Depois dirigimo-nos a numa pequena sala intima vizinha à adega, que decorara com simplicidade mas também com conforto. É aqui que me retiro para meditar, para ler um pouco, para ouvir música e relembrar a minha vida, confessou-me Alexandre.

Sentemo-nos, meu amigo, convidou ele. E ligou um gira discos onde pôs a tocar um velho 45 rotações. Começaram a ouvir-se os acordes de uma música brasileira; “se esta rua fosse minha… eu mandava-te buscar….”
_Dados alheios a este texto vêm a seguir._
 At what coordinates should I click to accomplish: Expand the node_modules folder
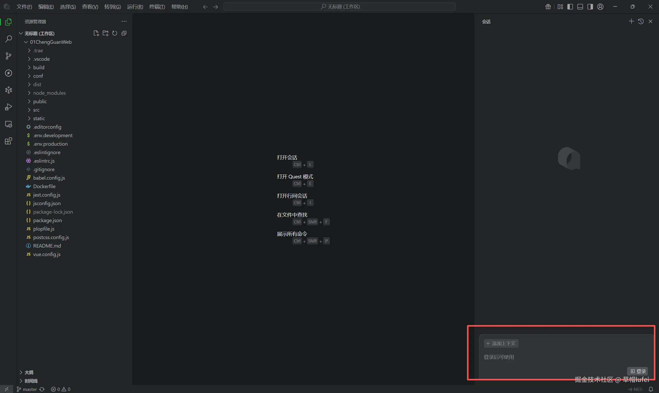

Olhei o rosto de Alexandre; duas lágrimas rolavam lentamente pela sua face, marcada pela vida. Quedei-me num silêncio respeitoso. Aos poucos, o meu anfitrião foi recuperando da emoção experimentada e confessou-me: sabe, Eugénio, meu novo e querido amigo; vez por outra assalta-me uma grande nostalgia e lembro-me, com grande carinho, de uma namorada que tive, jovem ainda. Ele morreu de uma doença incurável. Era uma menina de 19 anos. Amei-a muito e esta era a nossa música https://youtu.be/OAhXs_OC5nE .

 

Regressei a Portugal dias depois e os primeiros passos que dei em Lisboa levaram-me diretamente a uma discoteca onde pedi o disco, explicando ao vendedor: olhe, meu amigo, a letra da música é assim: “se esta rua fosse minha…”

Saí feliz, com o disco embrulhado debaixo do braço.